Collected data entries:
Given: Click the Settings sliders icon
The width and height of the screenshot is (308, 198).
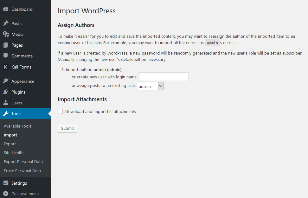Looking at the screenshot, I should point(6,183).
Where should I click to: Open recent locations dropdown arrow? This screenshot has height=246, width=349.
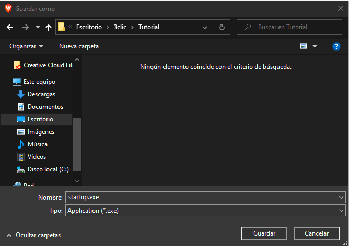pyautogui.click(x=38, y=27)
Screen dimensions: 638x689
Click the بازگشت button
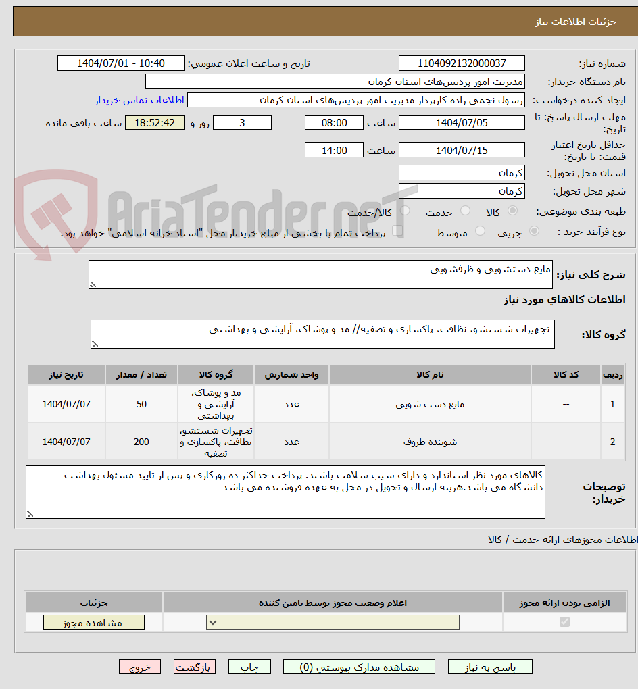(x=194, y=667)
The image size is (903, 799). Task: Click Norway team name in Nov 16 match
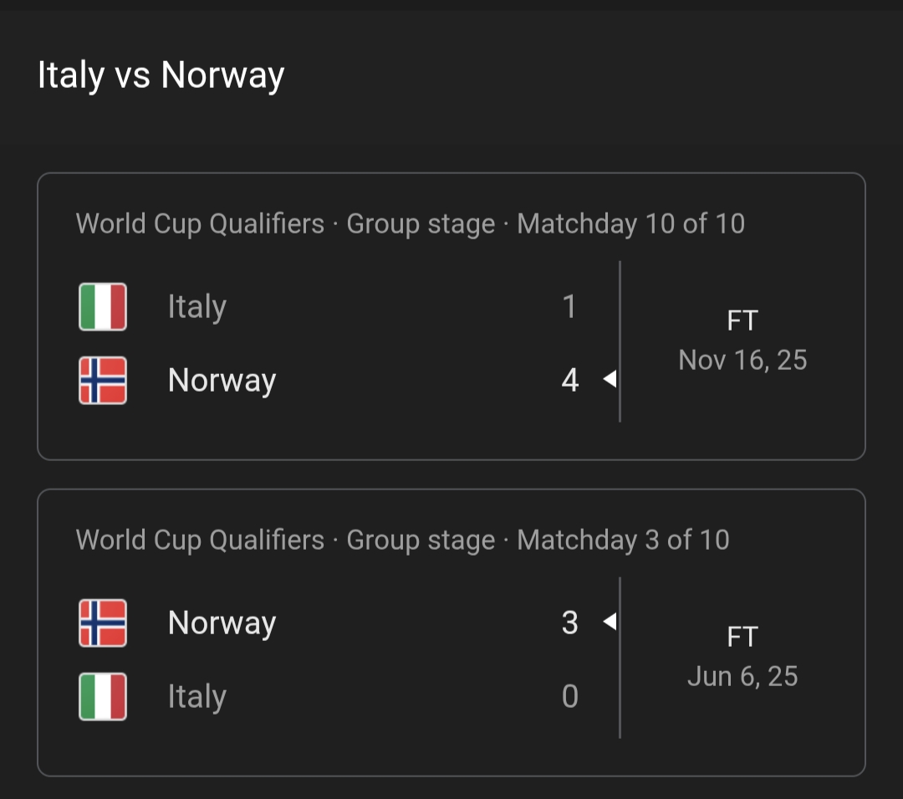[x=222, y=381]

**Task brief:** A word-for-word copy is needed of the lines from the line with "Click the بازگشت button" through the last line of the entries above, with both ends kept and the pictures dropped.

**Response to the exercise:**
Click the بازگشت button
(x=194, y=667)
The image size is (903, 799). Task: Click Norway team name in Nov 16 match
[x=222, y=381]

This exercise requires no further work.